APPIA RARE EARTHS AND URANIUM CORP.

(formerly "APPIA ENERGY CORP.")

FINANCIAL STATEMENTS

For the years ended September 30, 2021 and 2020

(Expressed in Canadian $)

MANAGEMENT'S RESPONSIBILITY FOR FINANCIAL STATEMENTS

The accompanying financial statements have been prepared by and are the responsibility of the management of Appia Rare Earths and Uranium Corp. (the "Company"). The financial statements have been prepared in accordance with International Financial Reporting Standards ("IFRS") and reflect management's best estimates and judgments based on currently available information. The Company has developed and maintains a system of internal controls in order to ensure, on a reasonable and cost- effective basis, the reliability of the financial information.

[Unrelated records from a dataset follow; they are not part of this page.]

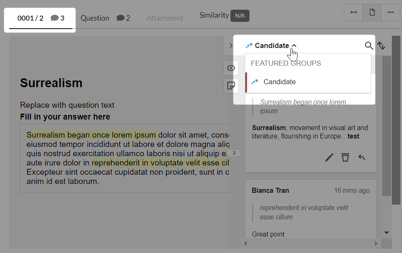Click the search magnifier icon in annotations panel
The width and height of the screenshot is (402, 253).
pyautogui.click(x=369, y=45)
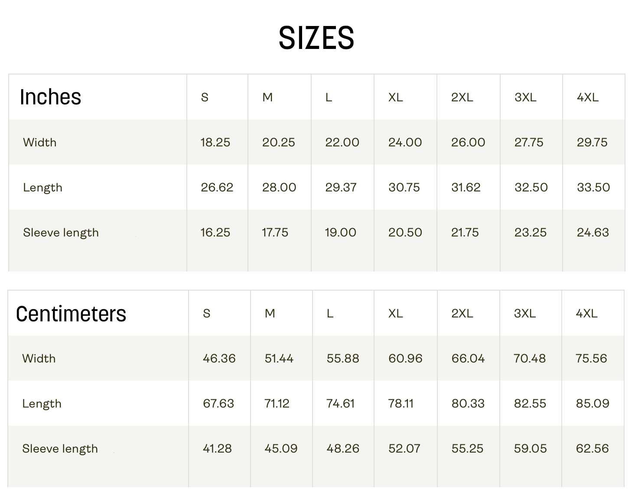This screenshot has width=635, height=495.
Task: Click the 46.36 width value
Action: (x=219, y=359)
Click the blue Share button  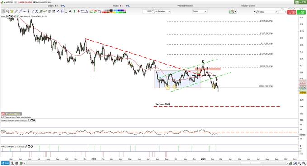click(x=5, y=163)
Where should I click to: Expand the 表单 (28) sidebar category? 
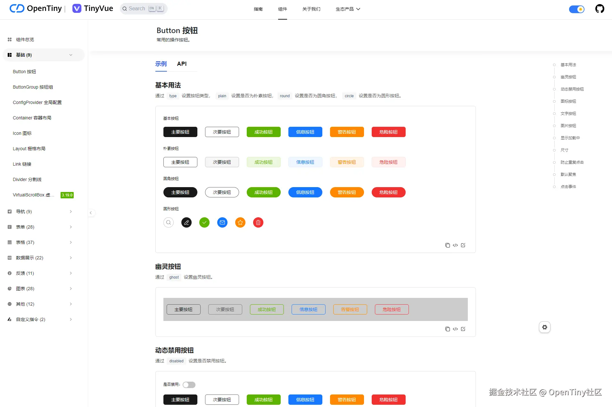[40, 227]
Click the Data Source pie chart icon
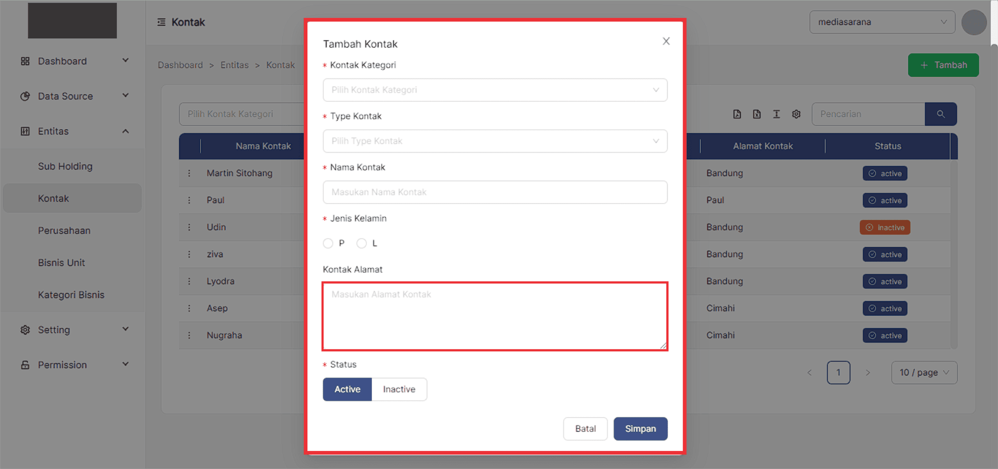This screenshot has width=998, height=469. point(25,96)
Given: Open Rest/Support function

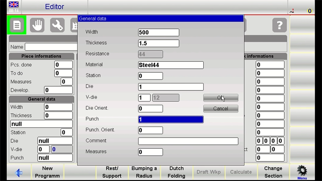Looking at the screenshot, I should point(112,172).
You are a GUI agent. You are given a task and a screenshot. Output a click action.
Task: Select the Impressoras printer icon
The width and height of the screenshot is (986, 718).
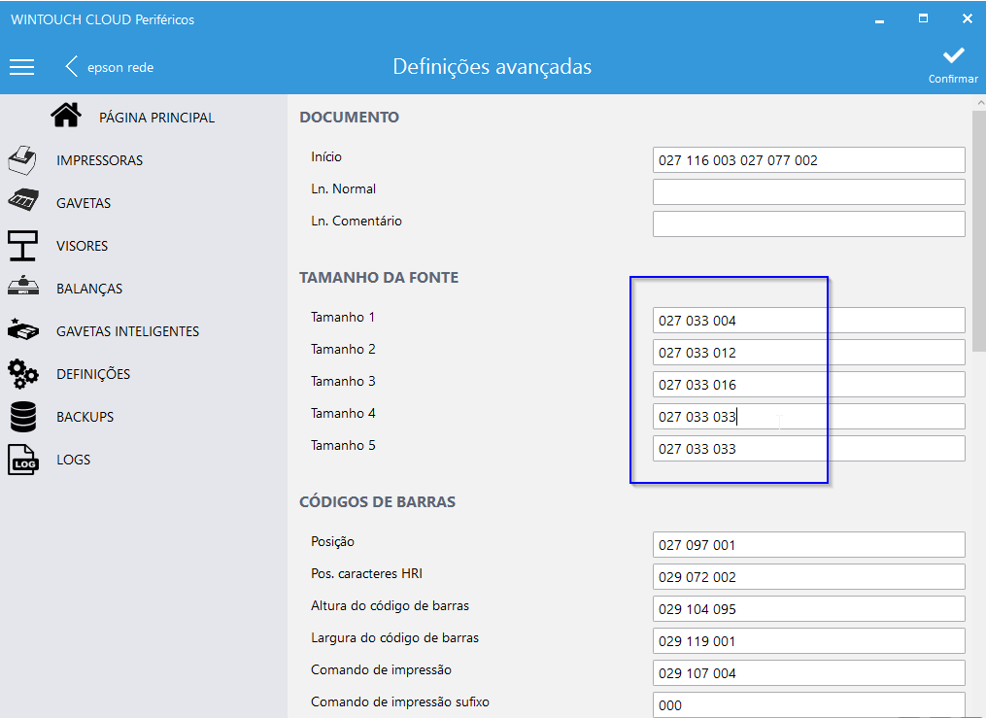tap(23, 160)
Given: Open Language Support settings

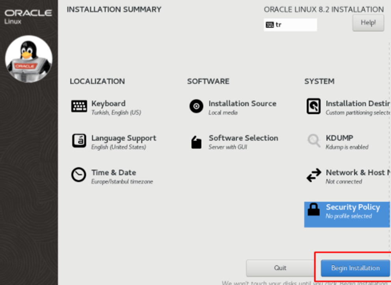Looking at the screenshot, I should [x=124, y=138].
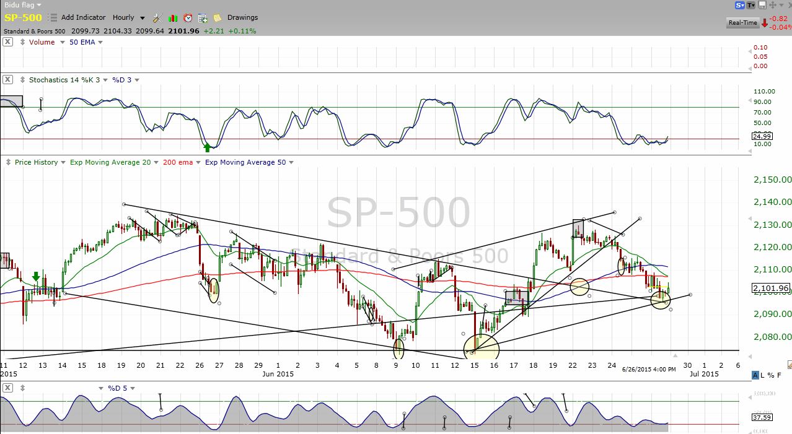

The Board of Directors is responsible for ensuring that management fulfills its responsibility and is ultimately responsible for reviewing and approving the consolidated financial statements. The Board carries out this responsibility principally through its Audit Committee. The financial statements have been audited by Wasserman Ramsay, an independent firm of chartered professional accountants. Their report outlines the scope of their examination and opinion on the financial statements.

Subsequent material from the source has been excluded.